Thursday, December 26, 2013

Teach the Kids (or yourself) to Code or What is the Founder of Google-X Up To?

Following up on this morning's "Technology: So Where's the #&@*$% Innovation?" which looked at the very unappealing combination of intellectual stagnation and arrogance that seems to encapsulate the zeitgeist of Silicon Valley ca 2013. One of the people trying to sort through the mess is the sometimes controversial co-founder of Udacity, Sebastian Thrun.
From his Stanford webpage:
I am a research professor at Stanford, a Google Fellow, and a co-founder of Udacity.
At Google, founded Google X, which is home to projects like the Google self-driving car and the recently announced Google Glass. We are trying to radically innovate, innovate, innovate. And I am on a mission to learn from Google's amazing founders, Sergey and Larry.

At Udacity, we are trying to democratize higher education. Udacity stands for "we are audacious, for you, the student". This is an audacious step, and it has been a thrill ride.
At Stanford, I still have my research group, after giving up my tenure earlier in 2011. We do all sorts of research on using AI to improve people's daily lives. 
MORE

I don't know if he has any answers but he does have interests, robots, autonomous vehicles, artificial intelligence, MOOC's etc that may point the way.
From Fast Company, December2013-January 2014:
Udacity's Sebastian Thrun, Godfather Of Free Online Education, Changes Course 
He captivated the world with visions of self-driving cars and Google Glass and has signed up 1.6 million students for online classes. So why is he pivoting away from MOOCs? "We don't educate people as others wished, or as I wished," Thrun says.

There's a story going around college campuses--whispered about over coffee in faculty lounges, held up with great fanfare in business-school sections, and debated nervously by chain-smoking teaching assistants.
It begins with a celebrated Stanford University academic who decides that he isn't doing enough to educate his students. The Professor is a star, regularly packing 200 students into lecture halls, and yet he begins to feel empty. What are 200 students in an age when billions of people around the world are connected to the Internet?
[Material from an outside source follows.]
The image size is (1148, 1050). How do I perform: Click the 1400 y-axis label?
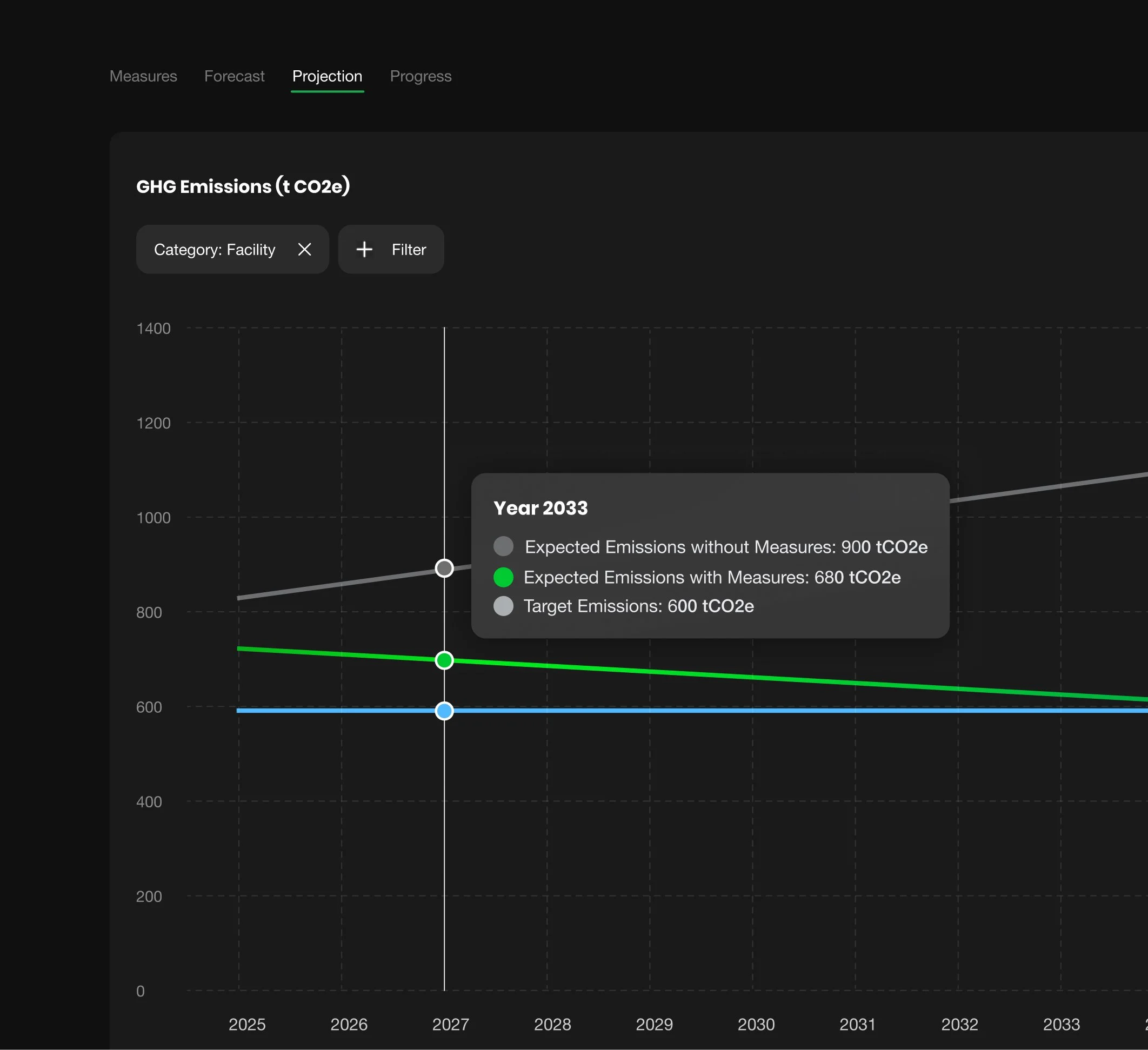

So one day in 2011, he sits down in his living room with an inexpensive digital camera and starts teaching, using a stack of napkins instead of a chalkboard. "Welcome to the first unit of Online Introduction to Artificial Intelligence," he begins, his face poorly lit and slightly out of focus. "I'll be teaching you the very basics today." Over the next three months, the Professor offers the same lectures, homework assignments, and exams to the masses as he does to the Stanford students who are paying $52,000 a year for the privilege. A computer handles the grading, and students are steered to web discussion forums if they need extra help.
Some 160,000 people sign up: young men dodging mortar attacks in Afghanistan, single mothers struggling to support their children in the United States, students in more than 190 countries. The youngest kid in the class is 10; the oldest is 70. Most struggle with the material, but a good number thrive. When the Professor ranks the scores from the final exam, he sees something shocking: None of the top 400 students goes to Stanford. They all took the class on the Internet. The experiment starts to look like something more.
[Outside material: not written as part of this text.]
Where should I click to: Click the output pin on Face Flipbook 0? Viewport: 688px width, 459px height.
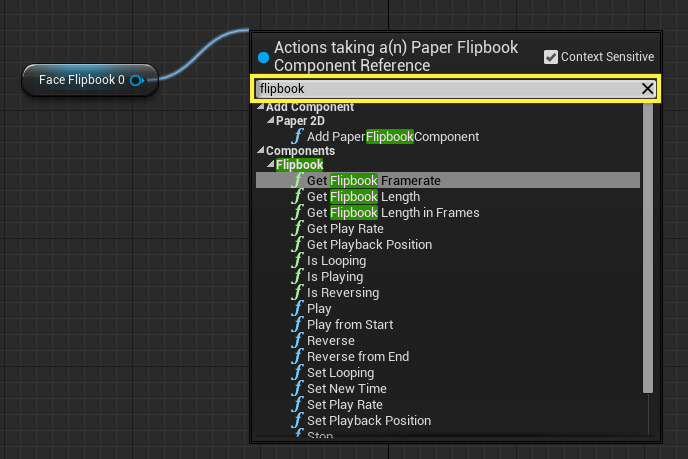[136, 80]
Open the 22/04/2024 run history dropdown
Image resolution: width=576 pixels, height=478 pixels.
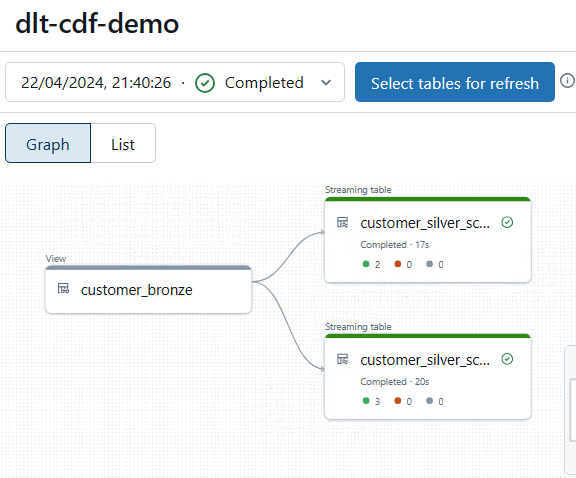coord(175,82)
Higher education is an enormous business in the United States--we spend approximately $400 billion annually on universities, a figure greater than the revenues of Amazon, Apple, Facebook, Google, Microsoft, and Twitter combined--and the Professor has no trouble rounding up a group of Silicon Valley's most prestigious investors to support his new project. The Professor's peers follow suit: Two fellow Stanford faculty members launch a competing service the following spring, with tens of millions of dollars from an equally impressive group of backers, and Harvard and MIT team up to offer their own platform for online courses. By early 2013, nearly every major institution of higher learning--from the University of Colorado to the University of Copenhagen, Wesleyan to West Virginia University--will be offering a course through one of these platforms.
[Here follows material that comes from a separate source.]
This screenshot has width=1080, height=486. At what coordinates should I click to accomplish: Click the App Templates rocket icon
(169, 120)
Suddenly, something that had been unthinkable--that the Internet might put a free, Ivy League–caliber education within reach of the world's poor--seems tantalizingly close. "Imagine," an investor in the Professor's company says, "you can hand a kid in Africa a tablet and give him Harvard on a piece of glass!" The wonky term for the Professor's work, massive open online course, goes into such wide use that a New York Times headline declares 2012 the "Year of the MOOC." "Nothing has more potential to lift more people out of poverty," its star columnist Thomas Friedman enthuses, terming the new category "a budding revolution in global online higher education."

It is a good story, as well manicured as a college quad during homecoming weekend. But there's a problem: The man who started this revolution no longer believes the hype.
"I'd aspired to give people a profound education--to teach them something substantial," Professor Sebastian Thrun tells me when I visit his company, Udacity, in its Mountain View, California, headquarters this past October. "But the data was at odds with this idea."...MUCH MORE, including some punchy little sidebars.
As for the headline, it refers to Thrun's Udacity where you can indeed teach yourself/your progeny a range of computer skills.
Khan Academy, MIT, Mozilla’s School of Webcraft and Google Code University also have offerings for the little cherubs.
Since most polymaths are of necessity self-taught in the majority of the fields they take on this is one way to find out if your kids actually actually are the geniuses you think they are.